A Portrait of Soulful Leadership
There is an image of the Rev. Dr. Martin Luther King Jr. that I keep coming back to you as I seek to understand the journey of leadership and vocation. It’s not an image we normally associate with Dr. King as the charismatic leader of the civil rights movement. I’m not thinking of Dr. King defiantly walking across the Edmund Pettis bridge from Selma to Montgomery, Alabama, or stirring the masses on the Washington Mall with the eloquence of “I Have A Dream” or writing boldly from a Birmingham jail. Powerful as these images are, there is another that draws my attention.

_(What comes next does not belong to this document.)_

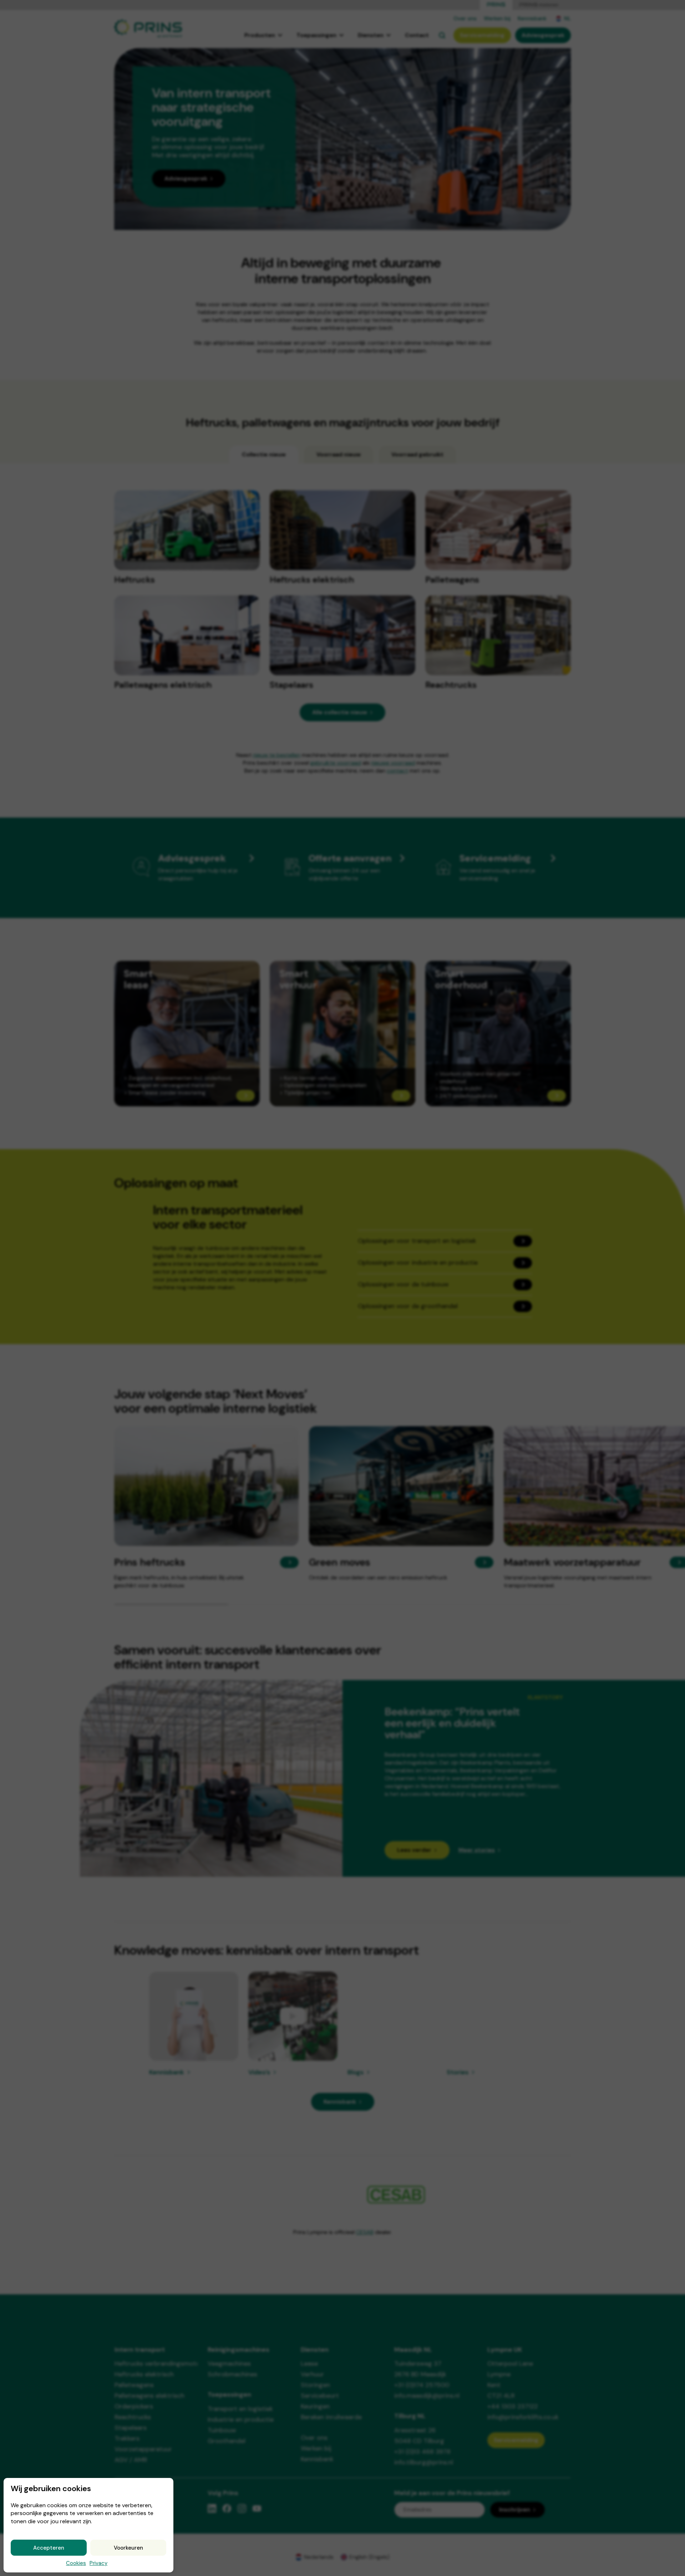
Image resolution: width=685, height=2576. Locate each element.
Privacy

“In Her Arms” by Savannah PryfogleIn the midst of the Montgomery bus boycott — an event in which King, without planning, is thrust into leadership — in the midst of the daily evening worship services to rally the faithful who would not ride the city transit line until blacks could sit where they chose, King grows weary. One of the faithful, Mother Pollard, notices. She, whose famous statement marked the spirit of the boycotters — “My feets is tired, but my soul is rested” — walks to the front of the church after King speaks, and they embrace. She then asks him a question he doesn’t anticipate: What’s wrong? She sees through King’s attempt to hold it all together. Her seeing through King unsettles him at first, but ultimately he receives the gift of Mother Pollard’s insight.
King recalls the moment this way:
I attempted to convey an overt impression of strength and courage, although I was inwardly depressed and fear-stricken. At the end of the meeting, Mother Pollard came to the front of the church and said, “Come here, son.” I immediately went to her and hugged her affectionately. “Something is wrong with you,” she said. “You didn’t talk strong tonight.” Seeking further to disguise my fears, I retorted, “Oh, no, Mother Pollard, nothing is wrong. I am feeling as fine as ever.” But her insight was discerning. “Now you can’t fool me,” she said. “I knows something is wrong. Is it that we ain’t doing things to please you? Or is it that the white folks is bothering you?” Before I could respond, she looked directly into my eyes and said, “I don told you we is with you all the way.” Then her face became radiant and she said in words of quiet certainty, “But even if we ain’t with you, God’s gonna take care of you.” As she spoke these consoling words, everything in me quivered and quickened with the pulsing tremor of raw energy. [from “Antidotes to Fear,” a sermon included in King’s Strength to Love]
I want to attend to this image of Mother Pollard and Dr. King, she blessing the young leader, he wise enough to receive her blessing. In this image I see the difference between successful and soulful leadership. “Successful” is the culturally informed notion of what constitutes leadership, i.e. leadership is production, leadership is controlling, leadership is making things happen; whereas “soulful” is the continual letting go of these constructs and the coming into a way of being that is gift, a way of being that encompasses strength and weakness, light and shadow, and as gift is received rather than made.
Soulful leadership is the reception of the gift of another. Dr. King receives the grace of Mother Pollard. In her blessing is God’s blessing, and God’s liberating word: the movement doesn’t depend on us making it happen. The Spirit moves. God provides. And we are simply, yet powerfully, invited to participate. “God’s gonna take care of you,” Mother Pollard reminds the preacher.
I believe there is so much to learn from this one image. It is a lens by which to interpret King’s teachings on nonviolence. Violence is more than resorting to arms. Fundamentally, violence is an attempt to control, to make things happen. Violence is at heart a refusal to receive grace. It is a failure to trust in God’s provision. The temptation to violence may be more pronounced in a noble cause. What’s at stake is plain, and leadership is construed as taking charge, ensuring that the goal is achieved. Nonviolence, in this regard, looks so foolhardy, so weak. Leaning on “God’s gonna take care of you” feels irresponsible.
Yet to receive this gift of another, and the gift of that great Other, is to come into an energy we could never manufacture. Strangely yet wonderfully, to acknowledge our weakness, to receive ourselves as we are, is to come upon a force that is the beating heart of the world.
The invitation is to trust. Our reception situates us in a flow. Our participation draws us up into a movement that is making all things new — by gift, by grace. Here, as Dr. King said, everything in us quivers, everything is quickened “with the pulsing tremor of raw energy.”